■ **Source passage**
Am Fam Physician. 1998;57(9):2071-2078
The legend for this figure reads as follows: “ECG from a 12-year-old girl with hypertrophic cardiomyopathy. Note the presence of sinus rhythm and wide, bizarre QRS complexes. The recording is at half standard, so the complexes are actually twice as large as displayed. The ECG is abnormal in over 90 percent of patients with hypertrophic cardiomyopathy. The most common abnormalities are left ventricular hypertrophy, ST-segment alterations, T-wave inversion, large Q waves and the peculiar diminution of R waves in the lateral precordial leads seen in this patient.”
Close inspection of lead V1 in this tracing shows a short PR interval, slurring of the intial portion of the QRS complex (a delta wave) and QRS widening. Although delta waves are not well seen in many of the other leads in this tracing, I believe there is slurring of the initial part of the QRS in leads V4 and V5. In addition, the multiple deflections in the inferior leads may represent partially negative delta waves. I therefore believe that this ECG is highly suggestive of Wolff-Parkinson-White (WPW) syndrome.

Saved data entries:
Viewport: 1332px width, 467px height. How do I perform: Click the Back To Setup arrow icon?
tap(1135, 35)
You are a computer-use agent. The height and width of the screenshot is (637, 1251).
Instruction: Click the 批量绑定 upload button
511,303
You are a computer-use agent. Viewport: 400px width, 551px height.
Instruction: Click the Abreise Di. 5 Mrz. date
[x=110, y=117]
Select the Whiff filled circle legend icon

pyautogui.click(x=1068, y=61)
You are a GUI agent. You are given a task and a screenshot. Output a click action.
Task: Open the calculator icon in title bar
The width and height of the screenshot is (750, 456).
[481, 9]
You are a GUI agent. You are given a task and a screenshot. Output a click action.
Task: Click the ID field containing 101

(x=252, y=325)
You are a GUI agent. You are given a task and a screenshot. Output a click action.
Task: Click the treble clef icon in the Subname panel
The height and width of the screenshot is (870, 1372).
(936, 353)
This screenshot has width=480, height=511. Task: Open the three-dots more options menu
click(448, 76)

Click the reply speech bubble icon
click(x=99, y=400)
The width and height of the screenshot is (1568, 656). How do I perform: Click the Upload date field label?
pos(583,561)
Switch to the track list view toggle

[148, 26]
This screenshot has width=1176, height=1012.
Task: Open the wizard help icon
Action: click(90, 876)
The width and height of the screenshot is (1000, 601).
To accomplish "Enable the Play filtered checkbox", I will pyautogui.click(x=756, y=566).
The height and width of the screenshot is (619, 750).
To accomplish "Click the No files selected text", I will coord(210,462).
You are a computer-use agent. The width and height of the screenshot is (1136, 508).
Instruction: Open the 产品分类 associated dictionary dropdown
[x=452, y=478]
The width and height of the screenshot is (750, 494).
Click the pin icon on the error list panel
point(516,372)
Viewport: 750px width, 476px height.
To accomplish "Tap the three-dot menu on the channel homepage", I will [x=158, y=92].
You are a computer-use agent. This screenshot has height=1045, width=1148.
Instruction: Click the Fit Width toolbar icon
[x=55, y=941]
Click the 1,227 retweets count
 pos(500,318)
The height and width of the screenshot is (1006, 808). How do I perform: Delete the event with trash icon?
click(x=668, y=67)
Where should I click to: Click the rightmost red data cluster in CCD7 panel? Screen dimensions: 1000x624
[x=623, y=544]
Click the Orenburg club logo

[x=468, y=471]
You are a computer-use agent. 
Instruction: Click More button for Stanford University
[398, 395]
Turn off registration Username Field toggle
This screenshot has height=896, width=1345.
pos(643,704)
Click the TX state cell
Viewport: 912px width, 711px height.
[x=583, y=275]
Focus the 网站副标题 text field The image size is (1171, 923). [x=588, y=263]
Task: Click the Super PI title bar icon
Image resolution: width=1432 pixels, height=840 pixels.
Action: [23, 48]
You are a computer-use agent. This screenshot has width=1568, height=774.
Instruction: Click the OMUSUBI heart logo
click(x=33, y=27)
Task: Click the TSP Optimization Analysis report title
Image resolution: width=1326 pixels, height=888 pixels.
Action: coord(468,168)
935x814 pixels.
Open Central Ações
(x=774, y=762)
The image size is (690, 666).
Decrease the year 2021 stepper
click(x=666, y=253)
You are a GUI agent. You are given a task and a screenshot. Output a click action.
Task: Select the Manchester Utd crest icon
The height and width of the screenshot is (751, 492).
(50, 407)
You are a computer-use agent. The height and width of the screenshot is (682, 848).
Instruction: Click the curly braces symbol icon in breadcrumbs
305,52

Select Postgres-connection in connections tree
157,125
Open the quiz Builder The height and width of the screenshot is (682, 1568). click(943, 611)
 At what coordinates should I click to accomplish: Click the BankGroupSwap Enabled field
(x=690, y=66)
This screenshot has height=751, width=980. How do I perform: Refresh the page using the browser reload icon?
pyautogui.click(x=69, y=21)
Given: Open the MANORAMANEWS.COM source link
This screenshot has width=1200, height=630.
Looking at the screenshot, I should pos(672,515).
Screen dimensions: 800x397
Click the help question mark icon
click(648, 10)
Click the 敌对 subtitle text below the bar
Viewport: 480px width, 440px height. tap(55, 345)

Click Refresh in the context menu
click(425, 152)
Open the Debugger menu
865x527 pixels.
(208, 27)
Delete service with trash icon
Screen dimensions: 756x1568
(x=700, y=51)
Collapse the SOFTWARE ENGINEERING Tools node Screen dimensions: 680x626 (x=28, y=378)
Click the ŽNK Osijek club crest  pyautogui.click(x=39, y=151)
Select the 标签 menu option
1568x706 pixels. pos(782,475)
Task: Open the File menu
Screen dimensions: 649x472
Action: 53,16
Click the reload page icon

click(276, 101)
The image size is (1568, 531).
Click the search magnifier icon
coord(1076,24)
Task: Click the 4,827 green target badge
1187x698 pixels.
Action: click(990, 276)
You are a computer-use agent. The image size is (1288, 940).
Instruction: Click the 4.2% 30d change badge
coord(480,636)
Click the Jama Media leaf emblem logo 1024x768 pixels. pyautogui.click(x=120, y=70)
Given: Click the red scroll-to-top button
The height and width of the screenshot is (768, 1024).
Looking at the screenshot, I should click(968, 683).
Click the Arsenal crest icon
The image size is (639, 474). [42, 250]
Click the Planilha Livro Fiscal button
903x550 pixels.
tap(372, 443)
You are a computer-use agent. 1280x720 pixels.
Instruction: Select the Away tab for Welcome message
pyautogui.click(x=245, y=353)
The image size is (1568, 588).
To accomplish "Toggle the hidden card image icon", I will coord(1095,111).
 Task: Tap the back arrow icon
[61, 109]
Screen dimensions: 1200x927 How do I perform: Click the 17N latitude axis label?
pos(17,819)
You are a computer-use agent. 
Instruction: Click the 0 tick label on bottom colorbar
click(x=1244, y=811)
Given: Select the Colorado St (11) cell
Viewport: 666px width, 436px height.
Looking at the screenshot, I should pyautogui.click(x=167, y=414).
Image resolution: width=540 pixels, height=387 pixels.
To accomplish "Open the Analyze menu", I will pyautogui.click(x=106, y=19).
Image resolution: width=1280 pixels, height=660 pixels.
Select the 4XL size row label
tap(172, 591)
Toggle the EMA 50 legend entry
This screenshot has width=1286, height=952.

■ **Work request A**
According to the ECG passage, in what share of patients with hypertrophic cardiomyopathy is the ECG abnormal?
■ **Work request B**
Pick up the ECG passage after its final sentence and continue it.

■ **Output A**
Over 90 percent.

■ **Output B**
While I fully agree that most patients with hypertrophic cardiomyopathy have an abnormal ECG, I do not feel that the tracing shown in Figure 1 is representative of what one should expect to find with this abnormality, other than the slight increased association of a familial form of WPW that is seen with hypertrophic cardiomyopathy.
in reply: Dr. Grauer correctly points out that the ECG in Figure 1 of the second part of our review on common cardiovascular problems in the young appears to show preexcitation. The patient in question has marked septal hypertrophy and mild left ventricular outflow obstruction by echocardiography but has never complained of tachycardia. It illustrates our point that the ECG is almost always abnormal in hypertrophic cardiomyopathy, with preexcitation being one of the abnormalities that may occur.